» Exercise requirements: Rewrite all of the data below as a JSON list of strings, one string for each line, and leave out the blank lines.
—————
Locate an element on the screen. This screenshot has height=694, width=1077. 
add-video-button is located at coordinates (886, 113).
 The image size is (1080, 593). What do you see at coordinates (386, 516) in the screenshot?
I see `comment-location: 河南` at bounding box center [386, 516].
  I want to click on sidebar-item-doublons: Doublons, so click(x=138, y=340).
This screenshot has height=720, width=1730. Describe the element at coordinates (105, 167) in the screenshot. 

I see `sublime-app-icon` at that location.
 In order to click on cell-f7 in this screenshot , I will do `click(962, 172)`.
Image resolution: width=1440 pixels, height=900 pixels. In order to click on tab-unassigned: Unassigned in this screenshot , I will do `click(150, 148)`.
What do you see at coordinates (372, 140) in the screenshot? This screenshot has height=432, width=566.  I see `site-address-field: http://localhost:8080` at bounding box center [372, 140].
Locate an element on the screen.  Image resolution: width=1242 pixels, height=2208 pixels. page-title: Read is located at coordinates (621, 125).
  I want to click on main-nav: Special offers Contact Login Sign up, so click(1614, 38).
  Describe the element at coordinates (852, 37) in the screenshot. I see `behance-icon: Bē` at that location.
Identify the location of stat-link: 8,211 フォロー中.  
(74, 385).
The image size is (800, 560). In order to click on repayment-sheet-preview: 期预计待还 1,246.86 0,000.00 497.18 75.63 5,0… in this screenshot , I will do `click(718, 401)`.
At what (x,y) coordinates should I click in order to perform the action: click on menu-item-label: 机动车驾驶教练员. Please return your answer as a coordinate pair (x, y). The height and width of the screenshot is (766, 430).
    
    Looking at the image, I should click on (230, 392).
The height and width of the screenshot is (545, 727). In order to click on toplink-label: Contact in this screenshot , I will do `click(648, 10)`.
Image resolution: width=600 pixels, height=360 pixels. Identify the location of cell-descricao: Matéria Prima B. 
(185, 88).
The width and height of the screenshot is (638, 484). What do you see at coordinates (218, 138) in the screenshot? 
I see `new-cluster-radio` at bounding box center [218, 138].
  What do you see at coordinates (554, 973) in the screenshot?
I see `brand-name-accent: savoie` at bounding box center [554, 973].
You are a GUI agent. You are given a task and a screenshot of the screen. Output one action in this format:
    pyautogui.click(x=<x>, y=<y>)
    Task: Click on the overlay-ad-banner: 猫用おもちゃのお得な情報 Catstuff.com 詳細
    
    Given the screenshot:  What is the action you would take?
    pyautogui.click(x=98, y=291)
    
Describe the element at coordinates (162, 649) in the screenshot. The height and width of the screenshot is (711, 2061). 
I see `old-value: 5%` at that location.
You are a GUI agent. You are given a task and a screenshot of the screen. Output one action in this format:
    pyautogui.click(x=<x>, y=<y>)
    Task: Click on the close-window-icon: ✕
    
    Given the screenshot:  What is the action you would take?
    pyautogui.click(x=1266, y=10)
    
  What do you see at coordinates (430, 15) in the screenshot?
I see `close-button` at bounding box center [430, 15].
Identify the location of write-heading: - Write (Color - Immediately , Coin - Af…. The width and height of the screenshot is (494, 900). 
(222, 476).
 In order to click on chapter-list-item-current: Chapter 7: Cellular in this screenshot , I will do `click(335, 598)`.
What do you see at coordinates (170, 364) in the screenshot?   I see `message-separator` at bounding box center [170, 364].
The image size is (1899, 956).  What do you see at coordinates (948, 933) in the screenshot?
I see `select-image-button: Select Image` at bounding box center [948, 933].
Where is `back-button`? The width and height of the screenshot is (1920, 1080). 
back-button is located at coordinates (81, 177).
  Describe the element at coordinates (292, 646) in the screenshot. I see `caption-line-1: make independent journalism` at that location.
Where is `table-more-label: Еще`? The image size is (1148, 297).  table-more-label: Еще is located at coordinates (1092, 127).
—————
» Your solution:
[
  "Locate an element on the screen. This screenshot has height=694, width=1077. ",
  "add-video-button is located at coordinates (886, 113).",
  " The image size is (1080, 593). What do you see at coordinates (386, 516) in the screenshot?",
  "I see `comment-location: 河南` at bounding box center [386, 516].",
  "  I want to click on sidebar-item-doublons: Doublons, so click(x=138, y=340).",
  "This screenshot has height=720, width=1730. Describe the element at coordinates (105, 167) in the screenshot. ",
  "I see `sublime-app-icon` at that location.",
  " In order to click on cell-f7 in this screenshot , I will do `click(962, 172)`.",
  "Image resolution: width=1440 pixels, height=900 pixels. In order to click on tab-unassigned: Unassigned in this screenshot , I will do `click(150, 148)`.",
  "What do you see at coordinates (372, 140) in the screenshot? This screenshot has height=432, width=566.  I see `site-address-field: http://localhost:8080` at bounding box center [372, 140].",
  "Locate an element on the screen.  Image resolution: width=1242 pixels, height=2208 pixels. page-title: Read is located at coordinates (621, 125).",
  "  I want to click on main-nav: Special offers Contact Login Sign up, so click(1614, 38).",
  "  Describe the element at coordinates (852, 37) in the screenshot. I see `behance-icon: Bē` at that location.",
  "Identify the location of stat-link: 8,211 フォロー中.  ",
  "(74, 385).",
  "The image size is (800, 560). In order to click on repayment-sheet-preview: 期预计待还 1,246.86 0,000.00 497.18 75.63 5,0… in this screenshot , I will do `click(718, 401)`.",
  "At what (x,y) coordinates should I click in order to perform the action: click on menu-item-label: 机动车驾驶教练员. Please return your answer as a coordinate pair (x, y). The height and width of the screenshot is (766, 430).",
  "    Looking at the image, I should click on (230, 392).",
  "The height and width of the screenshot is (545, 727). In order to click on toplink-label: Contact in this screenshot , I will do `click(648, 10)`.",
  "Image resolution: width=600 pixels, height=360 pixels. Identify the location of cell-descricao: Matéria Prima B. ",
  "(185, 88).",
  "The width and height of the screenshot is (638, 484). What do you see at coordinates (218, 138) in the screenshot? ",
  "I see `new-cluster-radio` at bounding box center [218, 138].",
  "  What do you see at coordinates (554, 973) in the screenshot?",
  "I see `brand-name-accent: savoie` at bounding box center [554, 973].",
  "You are a GUI agent. You are given a task and a screenshot of the screen. Output one action in this format:",
  "    pyautogui.click(x=<x>, y=<y>)",
  "    Task: Click on the overlay-ad-banner: 猫用おもちゃのお得な情報 Catstuff.com 詳細",
  "    Given the screenshot:  What is the action you would take?",
  "    pyautogui.click(x=98, y=291)",
  "Describe the element at coordinates (162, 649) in the screenshot. The height and width of the screenshot is (711, 2061). ",
  "I see `old-value: 5%` at that location.",
  "You are a GUI agent. You are given a task and a screenshot of the screen. Output one action in this format:",
  "    pyautogui.click(x=<x>, y=<y>)",
  "    Task: Click on the close-window-icon: ✕",
  "    Given the screenshot:  What is the action you would take?",
  "    pyautogui.click(x=1266, y=10)",
  "  What do you see at coordinates (430, 15) in the screenshot?",
  "I see `close-button` at bounding box center [430, 15].",
  "Identify the location of write-heading: - Write (Color - Immediately , Coin - Af…. The width and height of the screenshot is (494, 900). ",
  "(222, 476).",
  " In order to click on chapter-list-item-current: Chapter 7: Cellular in this screenshot , I will do `click(335, 598)`.",
  "What do you see at coordinates (170, 364) in the screenshot?   I see `message-separator` at bounding box center [170, 364].",
  "The image size is (1899, 956).  What do you see at coordinates (948, 933) in the screenshot?",
  "I see `select-image-button: Select Image` at bounding box center [948, 933].",
  "Where is `back-button`? The width and height of the screenshot is (1920, 1080). ",
  "back-button is located at coordinates (81, 177).",
  "  Describe the element at coordinates (292, 646) in the screenshot. I see `caption-line-1: make independent journalism` at that location.",
  "Where is `table-more-label: Еще`? The image size is (1148, 297).  table-more-label: Еще is located at coordinates (1092, 127)."
]